Excerpted data »
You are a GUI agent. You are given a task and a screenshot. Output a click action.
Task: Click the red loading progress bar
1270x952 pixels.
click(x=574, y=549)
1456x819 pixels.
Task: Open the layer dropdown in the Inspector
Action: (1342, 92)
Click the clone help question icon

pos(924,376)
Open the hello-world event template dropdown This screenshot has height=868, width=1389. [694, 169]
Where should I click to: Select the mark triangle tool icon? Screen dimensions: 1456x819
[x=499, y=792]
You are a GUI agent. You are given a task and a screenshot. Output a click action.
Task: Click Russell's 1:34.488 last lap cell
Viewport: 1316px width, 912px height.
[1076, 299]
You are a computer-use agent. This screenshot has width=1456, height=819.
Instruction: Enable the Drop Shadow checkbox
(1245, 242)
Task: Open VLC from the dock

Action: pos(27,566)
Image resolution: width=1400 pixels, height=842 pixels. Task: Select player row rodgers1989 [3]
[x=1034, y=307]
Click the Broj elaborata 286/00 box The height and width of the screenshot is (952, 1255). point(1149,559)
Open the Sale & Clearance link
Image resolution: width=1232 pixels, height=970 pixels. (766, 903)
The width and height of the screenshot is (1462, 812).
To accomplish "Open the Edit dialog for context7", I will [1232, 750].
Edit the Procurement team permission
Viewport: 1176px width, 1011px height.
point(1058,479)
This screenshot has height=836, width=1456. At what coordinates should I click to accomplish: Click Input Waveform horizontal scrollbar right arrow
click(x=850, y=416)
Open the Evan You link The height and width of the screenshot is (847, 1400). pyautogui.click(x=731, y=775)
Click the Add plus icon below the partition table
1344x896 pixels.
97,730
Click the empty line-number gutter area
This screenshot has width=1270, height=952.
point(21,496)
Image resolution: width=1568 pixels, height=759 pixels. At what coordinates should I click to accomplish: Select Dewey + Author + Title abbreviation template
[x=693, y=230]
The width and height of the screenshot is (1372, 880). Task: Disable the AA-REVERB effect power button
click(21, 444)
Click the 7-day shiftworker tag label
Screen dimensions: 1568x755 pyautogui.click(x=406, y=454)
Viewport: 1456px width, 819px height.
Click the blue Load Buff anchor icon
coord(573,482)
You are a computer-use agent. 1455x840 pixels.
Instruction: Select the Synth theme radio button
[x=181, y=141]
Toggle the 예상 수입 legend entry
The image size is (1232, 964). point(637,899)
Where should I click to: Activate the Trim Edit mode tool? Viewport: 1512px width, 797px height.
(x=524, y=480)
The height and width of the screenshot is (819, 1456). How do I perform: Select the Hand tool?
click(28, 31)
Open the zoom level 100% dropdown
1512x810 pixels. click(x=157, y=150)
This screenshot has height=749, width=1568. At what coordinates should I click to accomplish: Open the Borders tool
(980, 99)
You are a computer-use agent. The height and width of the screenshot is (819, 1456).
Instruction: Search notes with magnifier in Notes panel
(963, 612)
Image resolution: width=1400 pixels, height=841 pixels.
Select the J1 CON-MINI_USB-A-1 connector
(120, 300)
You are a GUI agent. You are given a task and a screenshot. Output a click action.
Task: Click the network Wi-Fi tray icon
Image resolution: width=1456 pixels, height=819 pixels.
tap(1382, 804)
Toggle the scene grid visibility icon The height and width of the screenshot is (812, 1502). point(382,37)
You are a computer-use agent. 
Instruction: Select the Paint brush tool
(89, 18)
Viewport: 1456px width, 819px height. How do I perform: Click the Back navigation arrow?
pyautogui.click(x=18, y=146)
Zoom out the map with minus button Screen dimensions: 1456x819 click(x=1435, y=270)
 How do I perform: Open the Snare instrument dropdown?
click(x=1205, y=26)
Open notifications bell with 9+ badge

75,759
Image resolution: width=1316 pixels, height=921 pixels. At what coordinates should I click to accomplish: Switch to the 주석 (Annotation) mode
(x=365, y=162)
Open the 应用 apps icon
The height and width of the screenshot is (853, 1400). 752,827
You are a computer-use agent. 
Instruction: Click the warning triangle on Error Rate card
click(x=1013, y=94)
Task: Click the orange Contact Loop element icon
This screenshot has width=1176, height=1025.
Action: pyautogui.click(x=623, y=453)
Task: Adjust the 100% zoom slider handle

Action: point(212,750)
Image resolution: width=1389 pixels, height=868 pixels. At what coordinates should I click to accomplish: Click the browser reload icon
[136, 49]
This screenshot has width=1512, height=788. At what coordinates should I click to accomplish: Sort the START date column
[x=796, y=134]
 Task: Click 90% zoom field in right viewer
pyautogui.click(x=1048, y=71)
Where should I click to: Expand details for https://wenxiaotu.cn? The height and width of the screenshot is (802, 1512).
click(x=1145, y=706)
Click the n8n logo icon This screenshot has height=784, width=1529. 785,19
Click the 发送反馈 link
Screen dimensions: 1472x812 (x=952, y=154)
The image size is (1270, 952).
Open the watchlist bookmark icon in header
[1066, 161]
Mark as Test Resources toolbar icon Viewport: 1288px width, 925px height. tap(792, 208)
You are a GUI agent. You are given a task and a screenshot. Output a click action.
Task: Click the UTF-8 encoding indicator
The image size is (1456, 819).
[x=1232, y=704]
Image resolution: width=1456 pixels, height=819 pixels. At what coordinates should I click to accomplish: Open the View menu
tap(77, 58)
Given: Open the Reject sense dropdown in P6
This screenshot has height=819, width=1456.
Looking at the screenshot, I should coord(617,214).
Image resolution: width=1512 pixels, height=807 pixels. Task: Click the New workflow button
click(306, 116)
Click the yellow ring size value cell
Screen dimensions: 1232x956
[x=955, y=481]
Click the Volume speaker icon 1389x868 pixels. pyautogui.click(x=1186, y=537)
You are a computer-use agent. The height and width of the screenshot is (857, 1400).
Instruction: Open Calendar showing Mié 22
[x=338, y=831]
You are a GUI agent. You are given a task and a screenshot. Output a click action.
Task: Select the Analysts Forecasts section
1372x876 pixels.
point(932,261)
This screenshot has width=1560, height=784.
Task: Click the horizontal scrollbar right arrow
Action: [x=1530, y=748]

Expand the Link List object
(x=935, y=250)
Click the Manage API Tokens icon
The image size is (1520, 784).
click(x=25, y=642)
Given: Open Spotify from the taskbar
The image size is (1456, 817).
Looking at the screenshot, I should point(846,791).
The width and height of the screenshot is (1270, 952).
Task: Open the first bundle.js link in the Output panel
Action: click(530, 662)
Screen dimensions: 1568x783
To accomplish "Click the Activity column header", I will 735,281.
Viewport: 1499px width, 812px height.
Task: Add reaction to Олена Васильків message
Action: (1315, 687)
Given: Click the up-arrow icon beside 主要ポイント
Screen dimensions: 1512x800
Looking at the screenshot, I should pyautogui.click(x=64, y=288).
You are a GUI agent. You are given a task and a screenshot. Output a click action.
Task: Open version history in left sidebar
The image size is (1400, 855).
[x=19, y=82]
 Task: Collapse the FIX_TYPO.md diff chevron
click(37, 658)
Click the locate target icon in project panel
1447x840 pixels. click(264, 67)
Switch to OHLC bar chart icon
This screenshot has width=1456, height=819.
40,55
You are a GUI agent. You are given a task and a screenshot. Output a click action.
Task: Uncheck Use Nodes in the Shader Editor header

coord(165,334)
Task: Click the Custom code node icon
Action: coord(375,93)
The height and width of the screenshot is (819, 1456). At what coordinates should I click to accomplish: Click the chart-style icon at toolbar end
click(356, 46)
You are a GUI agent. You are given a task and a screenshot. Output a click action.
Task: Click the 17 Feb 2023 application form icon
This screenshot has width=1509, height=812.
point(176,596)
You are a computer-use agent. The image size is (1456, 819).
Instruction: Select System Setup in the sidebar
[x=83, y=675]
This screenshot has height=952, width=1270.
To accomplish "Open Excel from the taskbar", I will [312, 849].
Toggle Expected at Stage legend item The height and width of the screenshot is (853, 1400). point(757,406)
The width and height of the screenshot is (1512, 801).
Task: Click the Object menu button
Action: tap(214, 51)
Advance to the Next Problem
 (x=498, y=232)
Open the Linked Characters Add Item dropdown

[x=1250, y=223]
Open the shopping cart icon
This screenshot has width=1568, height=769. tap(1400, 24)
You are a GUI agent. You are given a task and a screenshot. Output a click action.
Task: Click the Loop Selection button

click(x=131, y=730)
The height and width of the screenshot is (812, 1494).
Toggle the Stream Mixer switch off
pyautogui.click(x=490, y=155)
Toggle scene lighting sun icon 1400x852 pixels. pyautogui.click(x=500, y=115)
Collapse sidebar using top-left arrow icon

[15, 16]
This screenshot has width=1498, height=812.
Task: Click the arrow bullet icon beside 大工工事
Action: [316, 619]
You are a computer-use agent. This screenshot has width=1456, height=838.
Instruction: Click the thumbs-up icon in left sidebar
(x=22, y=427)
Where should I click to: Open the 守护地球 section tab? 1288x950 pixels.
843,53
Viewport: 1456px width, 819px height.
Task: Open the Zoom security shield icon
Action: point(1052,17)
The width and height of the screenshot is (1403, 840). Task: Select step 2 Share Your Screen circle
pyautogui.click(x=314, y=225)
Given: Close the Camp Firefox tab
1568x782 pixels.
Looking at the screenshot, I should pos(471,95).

Work instruction »
In the records, which lines mention the word "cell"? Copy those lines.

Written response »
Task: Click Russell's 1:34.488 last lap cell
Click the yellow ring size value cell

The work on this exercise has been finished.